‘Tis the season for giving

The holiday season is here and you know what that means: lists.
I have lots of lists this time of year. My Christmas baking list is a good one, though it doesn’t always reach fruition. It’s a bit like buying a gym pass in January. It seems like a superb strategy but after day three . . . who was I kidding.
I am a hermit 50 weeks of the year. But for two weeks at Christmas, I come out from under my rock to deliver yummy baking to my neighbours for two reasons: to give them my best wishes at Christmas and to assure them I am not lying dead somewhere in my house.
It’s a bit like when my mother called my house 30 years ago and almost four-year-old Samantha answered the phone. Upon learning it was my mother, Samantha had a unique and hearty response.
“Hi, Grandma,” Samantha said. “I thought you were dead.”
I am not sure my mother ever recovered from Samantha’s greeting and my mother may have held a grudge for the next 25 years, although there’s no way of knowing now.
Back to the baking.
I made shortbread and chocolate chip oatmeal cookies for my daughters’ Christmas parcels and though I wanted to include butter tarts, I decided Canada Post couldn’t be trusted. But I thought I would be uber-organized this year–a hopeful though delusional view of my capabilities.
I toasted the pecans after I chopped them precisely. I made the pastry ahead of time and allowed it to chill, which I never do but the ancient recipe carved into the walls of the family cave said I should chill the pastry. So I did.
Then things went terribly wrong, as things are inclined to do when making food for others. I can bake the most beautiful apple pie for myself but the moment I decide to share it with a friend, the pastry self-destructs and the apples disintegrate into mush.
Back to the butter tarts (I seem to have habitual digression).
The pastry recipe was designed for 12 tarts.

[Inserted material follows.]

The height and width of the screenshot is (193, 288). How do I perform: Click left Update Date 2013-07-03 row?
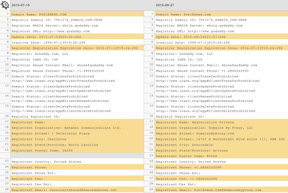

But what if? What if is never a good idea; not when it comes to hair dye or high heels or pastry. Alas, I wasn’t listening to my personal alert system.
What if I could get 18 butter tart shells out of one recipe. Fewer calories for my dear over-weight neighbours and more bang for my buck. Right? Wrong!
I rolled out the pastry thin enough it would have passed through an X-ray machine undetected. I filled the shells with the roasted pecans and then poured the filling made with my very own maple syrup made from my very own maple trees (a noble gesture to say the least).
Bake at 400 degrees F for 10 minutes. Reduce heat to 375 degrees F for an additional 10 minutes, which seems like over-kill to me but who am I to say. The instructions went on to say remove the tarts from the oven and allow to sit, rotating each tart intermittently in the pan until cool.
It was at this point I began to scream. I won’t bore you with the details. Suffice to say if I want my neighbours to have these particular butter tarts, I will need to wrap the entire muffin tray and provide a chisel and hammer.
Heading into the New Year, I have two pieces of sage advice: 1. Do not scrimp on pastry thickness when making butter tarts. And 2. Do not behave in a smug manner when the power is off in the entire province except yours. Do not do a happy dance and gloat and turn all your lights on just because you can.
That’s because Nova Scotia Power will be listening and will hit the “off” switch for your power, for no other reason than because. I guarantee it.
Now I must go and eat butter tart crumbs out of a bowl. It could be a whole new tradition.